> INPUT:
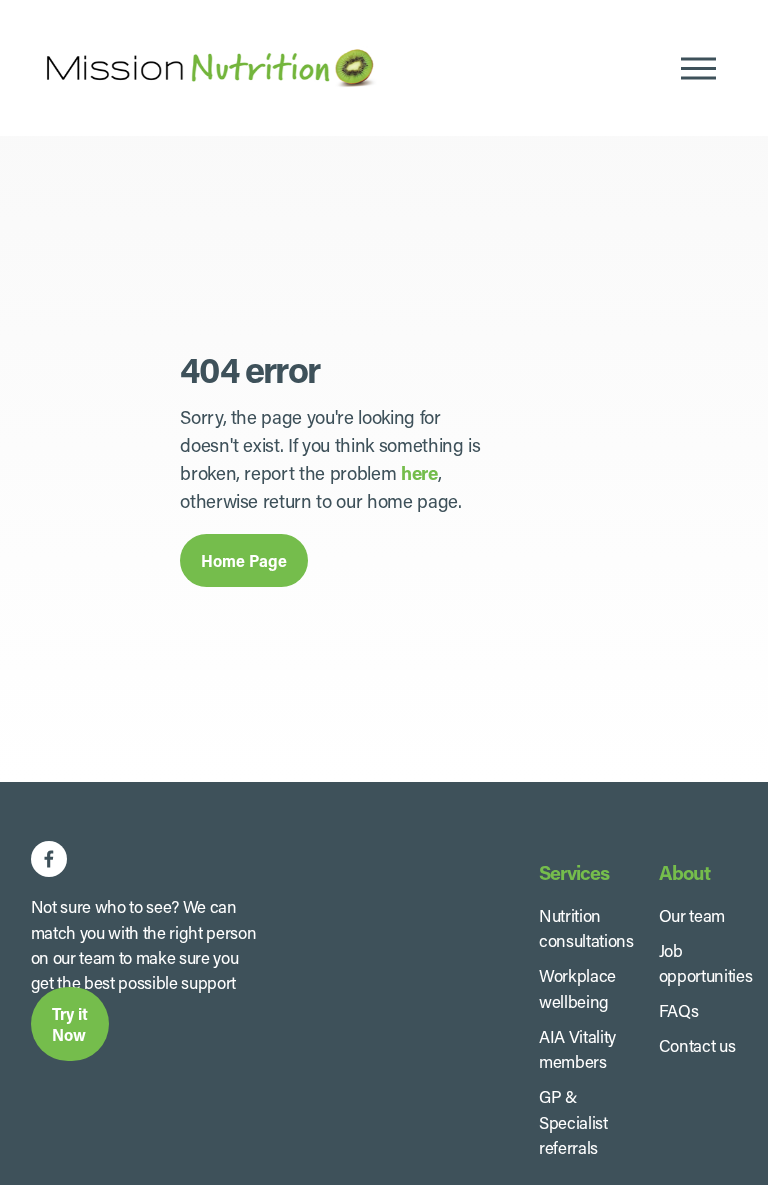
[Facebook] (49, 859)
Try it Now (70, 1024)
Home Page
--
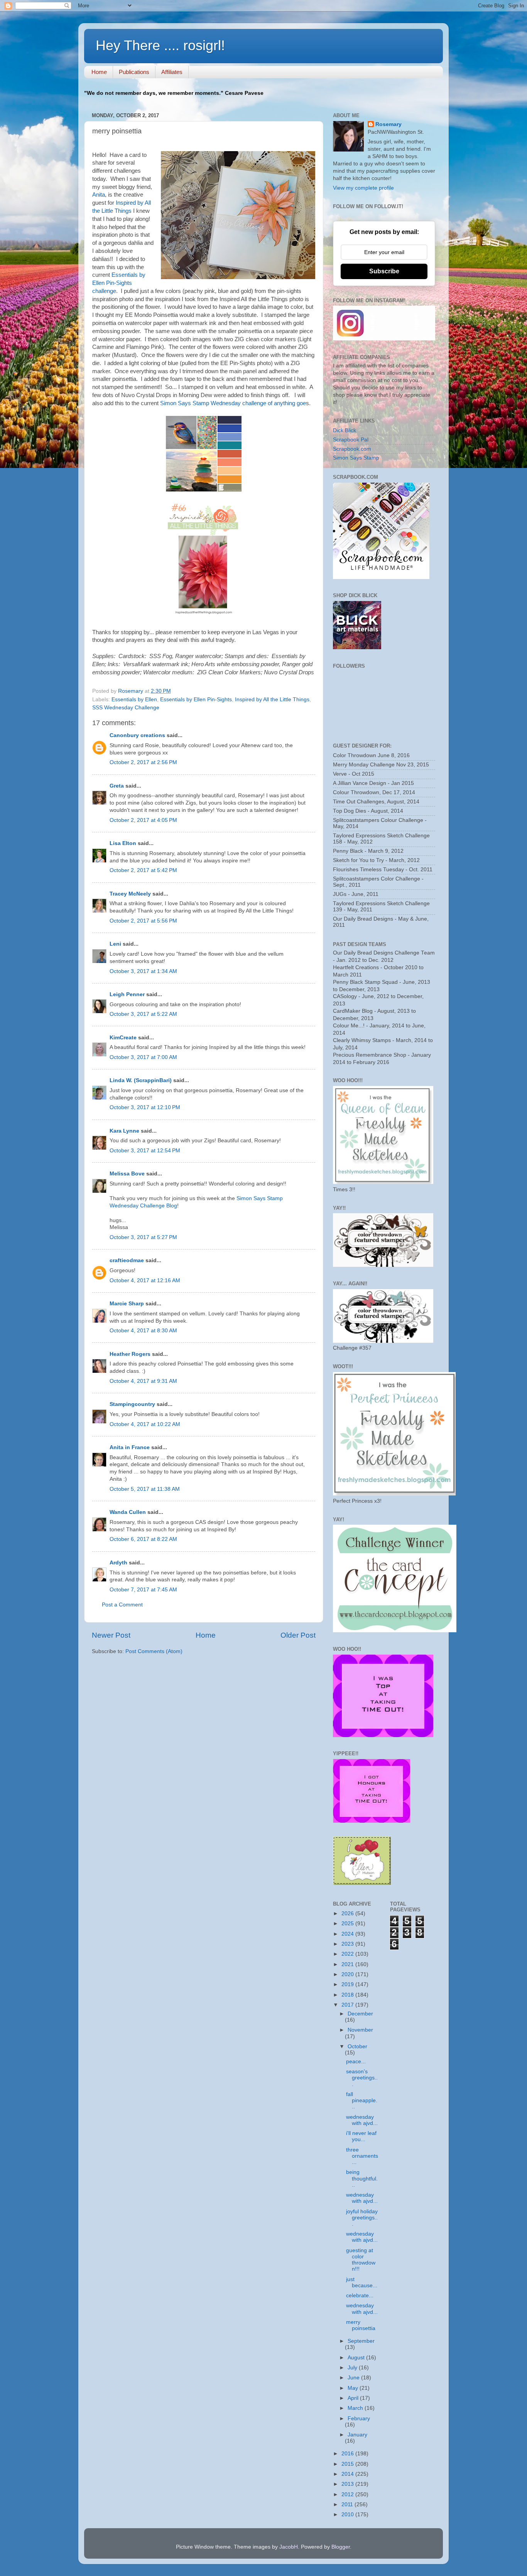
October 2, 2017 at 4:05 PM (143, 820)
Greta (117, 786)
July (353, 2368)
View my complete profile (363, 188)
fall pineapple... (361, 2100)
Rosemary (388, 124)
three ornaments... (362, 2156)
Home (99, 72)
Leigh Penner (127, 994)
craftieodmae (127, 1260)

> WHAT IS REQUIRED: Start with the line above that contains "View my complete profile (363, 188)" and stop after the line that contains "craftieodmae (127, 1260)". Output those lines exactly, and only those.

> ANSWER FOR THE TASK:
View my complete profile (363, 188)
fall pineapple... (361, 2100)
Rosemary (388, 124)
three ornaments... (362, 2156)
Home (99, 72)
Leigh Penner (127, 994)
craftieodmae (127, 1260)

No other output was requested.